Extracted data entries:
..........

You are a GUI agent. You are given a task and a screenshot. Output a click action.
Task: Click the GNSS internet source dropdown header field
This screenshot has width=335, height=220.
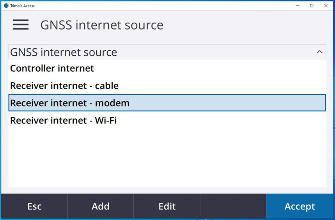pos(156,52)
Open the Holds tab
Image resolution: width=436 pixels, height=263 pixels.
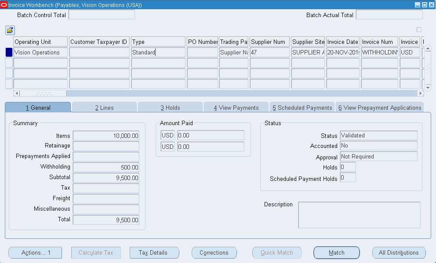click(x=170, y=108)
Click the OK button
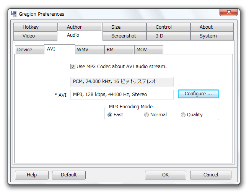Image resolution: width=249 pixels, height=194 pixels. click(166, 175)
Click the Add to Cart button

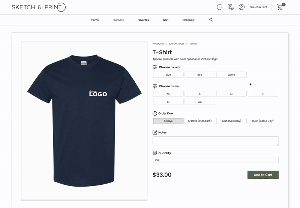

..........

EXERCISE DESCRIPTION: Pictures are to be dropped, and the remaining data set down exactly.

EXERCISE SOLUTION:
You are a GUI agent. You are given a task and a screenshot. Output a click action.
Task: Click the GNSS internet source dropdown header field
This screenshot has width=335, height=220.
pos(156,52)
Open the Holds tab
Image resolution: width=436 pixels, height=263 pixels.
click(x=170, y=108)
Click the OK button
Image resolution: width=249 pixels, height=194 pixels. click(166, 175)
Click the Add to Cart button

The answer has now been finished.